『エリック・サティ 覚え書』 秋山邦晴

その7



【右と左に見たもの(眼鏡なしで)の思想】

自身の楽曲に奇妙な題名をつけるサティであったから、当時の急進的な芸術運動・ダダやシュールレアリスムと精神的に通低していくのは自然の流れであった。著者は言う。

─アンリ・ベアールは『ダダ・シュールレアリスム演劇史』のなかで、サティ自身が台本を書き、音楽も作曲した演劇的な小品、一幕九場のこの音楽喜劇《メドゥーサの罠》を「ダダ運動に数年間先だって、サティはダダの根本的テーマのひとつを掲げている。それは言語の告発である」とのべて評価し、この本のなかで一章をあてて詳細に紹介している。

ただし、サティとダダ・シュールレアリスム運動とは、いつも折り合いがよかったわけではない。

─ダダの詩人リブモン=デセーニュは「音楽はダダイストのためには存在しないもののように考えられていた」という。

─リブモン=デセーニュによれば、「アンドレ・ブルトンも音楽については、いつも最も容赦のない軽蔑を感じていたようだ」という。

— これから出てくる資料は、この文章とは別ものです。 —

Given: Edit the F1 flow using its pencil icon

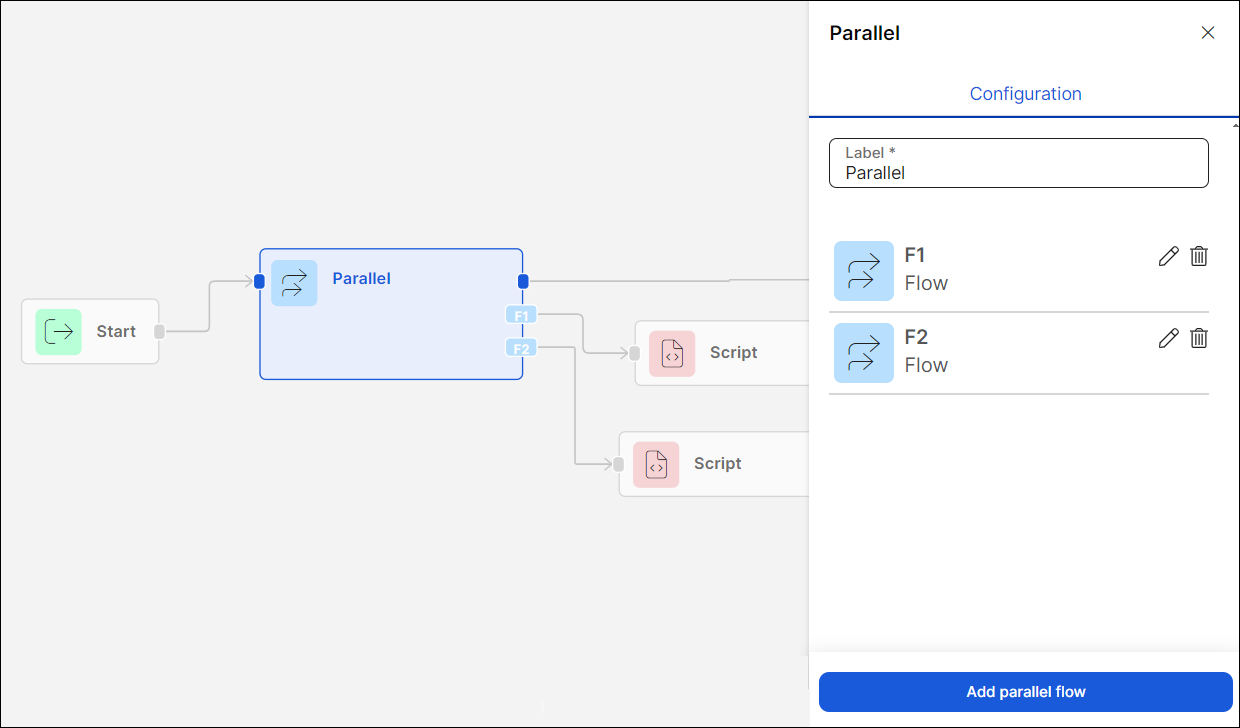Looking at the screenshot, I should [x=1168, y=256].
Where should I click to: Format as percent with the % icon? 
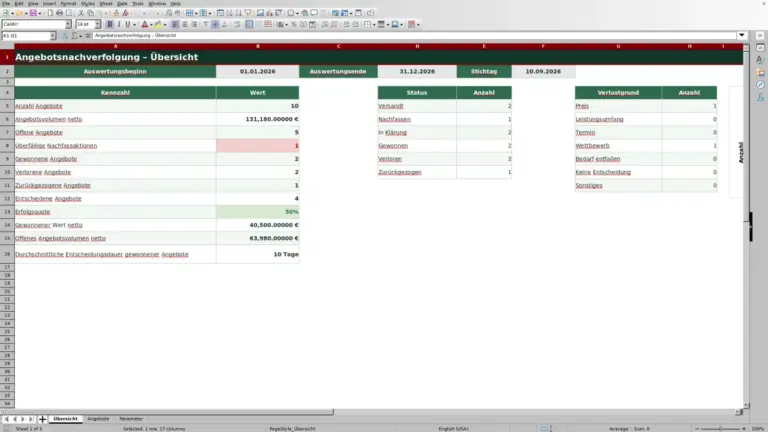(x=294, y=24)
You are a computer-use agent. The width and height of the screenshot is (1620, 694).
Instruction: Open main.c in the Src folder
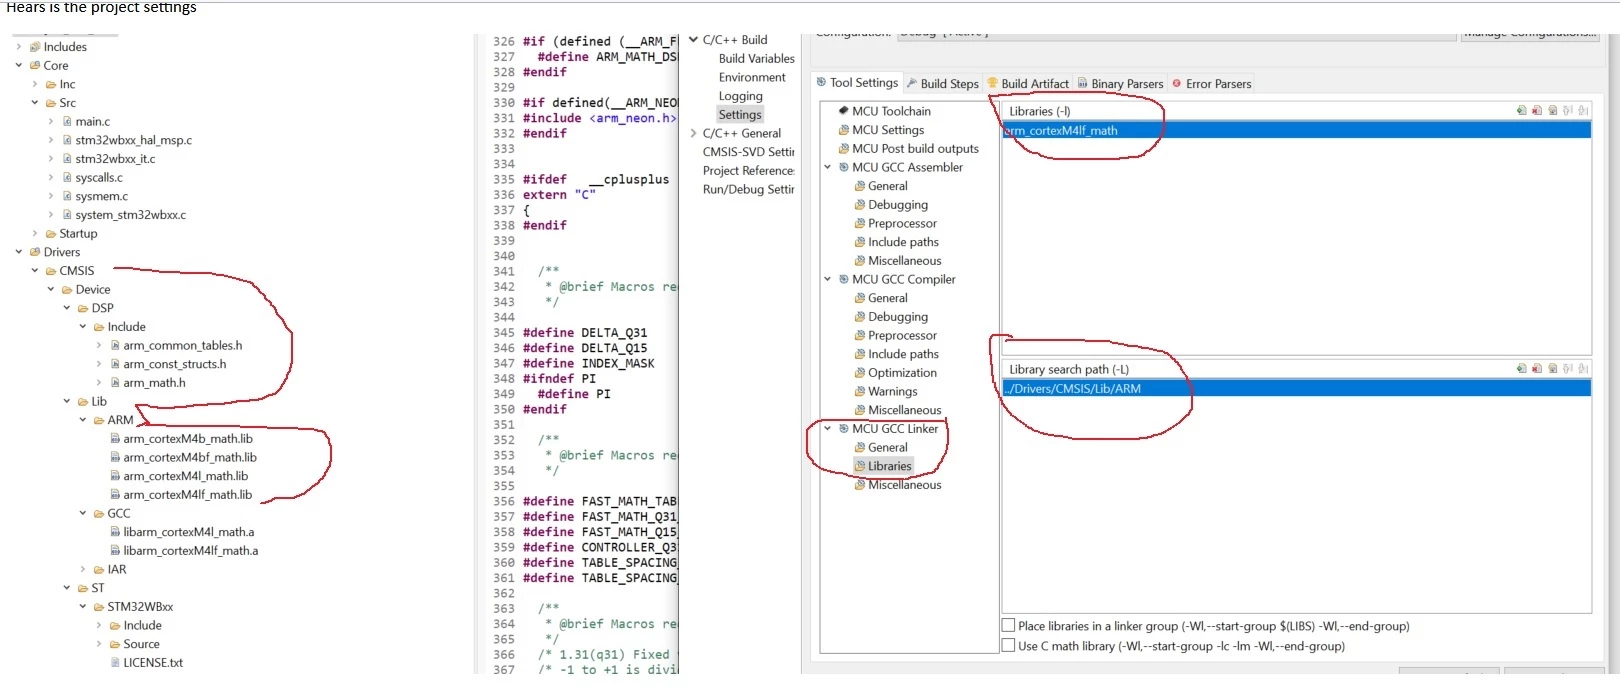point(92,122)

ことに、サティの音楽は、ブルトンやアラゴンといったパリ・ダダの連中からは、かなりひどい評価を受けていた。




要するにダダ・シュールレアリスムの運動を主導する連中は、音楽には冷淡だったということらしく、秋山邦晴氏は、かれ(アンドレ・ブルトン)は「あらゆる音楽を嫌悪していた」という、作曲家のプーランクの証言を引用している。